Of note, members of the team developed an expertise in analysis of cell migration phenotypes, and did publish a study in FASEB Journal describing the molecular mechanisms mobilized by BCR-ABL oncogene for promoting migration of leukemic cells (FASEB J 2013. Jan;27(1):123-34.). The team has developed studies on the molecular mechanisms controlling cell migration. P210bcr-abl, in addition to tyrosine kinase activity, strongly activates RhoA and ROCK and a differential regulation of cofilin and ADF was described with the collaboration of Pr. C. Ampe’s group in Gent University. CMCS is also the only french team bringing together the skills necessary to study the links between the BCR-ABL oncogene and Store-Operated Calcium Entry (SOCE) and on TRP and Orai channels in leukemia progenitors. The team has discovered a downregulation of SOCE in leukemic cells expressing P210bcr-abl and has recently developed aspect related to the calcium-dependent translocation of NFAT.

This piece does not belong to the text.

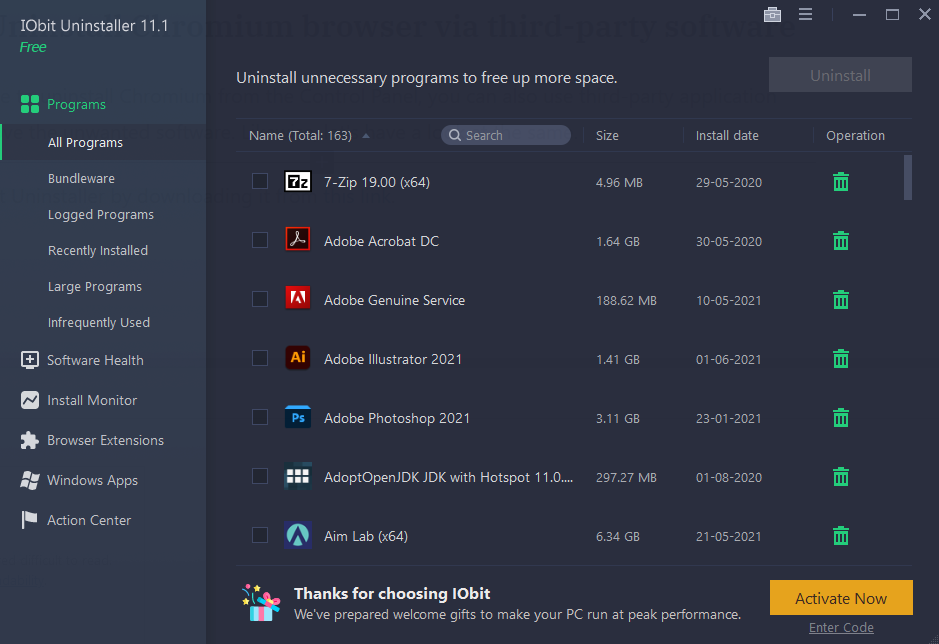
Task: Click the Adobe Photoshop 2021 app icon
Action: click(x=297, y=417)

Although few studies reported that adult neural stem cells and glioma cells possess functional store-operated calcium channels (SOC) that regulate cell proliferation, their roles in adult neural stem cells and gliomas have yet only poorly been explored. In particular, there is a crucial lack of information on the involvement of SOC in the control of stemness and stem cells activation or quiescence, which are processes that underpin stem cells maintenance and, unfortunately for cancer stem cells, the tumor recurrence. Accordingly, our project aims at examining the regulatory roles of SOC calcium channels over neural stem cells and glioma cells activities.We analyze the molecular signature and the role of SOC in glioma cells and glioma stem cells. In our ongoing studies, we found that glioblastoma cell lines as well as human primary glioblastoma stem cells express SOC proteins and display SOCE. Our project aims now at determining the roles of these SOCE in i) cell proliferation, ii) cell survival/death and iii) stemness of glioblastoma cells and iv) in the context of resistance to temolozomide and tumor recurrence. We also try to determine the involvement of SOC in interactions between neural stem cells and glioma: the tumor niche
Aubin Penna: Our group brings to the projects its expertise on Orai/TRPV channels and skills in establishing molecular and cellular tools for ion channel studies.
Co-coordinator of task 1 – Bruno Constantin:Role of Ca2+ and SK3 channels in cancer cell migration and survival
Co-coordinator of task 4 – Nicolas Bourmeyster : Cellular models development for drug testing
Involvement in tasks 1, 2, 4, 5, 6
Role of Ca2+ and SK3 channels in cancer cell migration and survival : Clarify the role of Orai/TRPC channels and STIM1 in Ca2+ entry and determine the involvement of SK3 channel in the context of cell migration and survival in leukemia. - Explore the remodeling of TRP/Orai channels expression and function during cancer progression with a special emphasis on TRPV and melanoma tumor cell migration/invasion.
Clinical relevance of Calcium channels (on human tumors) : demonstrate the contribution of these channels or signalplex as new pronostic biomarkers and to evaluate their impact on the therapeutic response or drug side-effects : Chronic myeloid leukemia (CML).
Development of cellular models : TRPC1/4 channels models.- STIM/Orai and TRPV models.
In vitro and in vivo validation of ion channels modulators : TRPV inhibitors
Involvement in the development of multicentric platform to test new drugs: 2D/3D migration studies.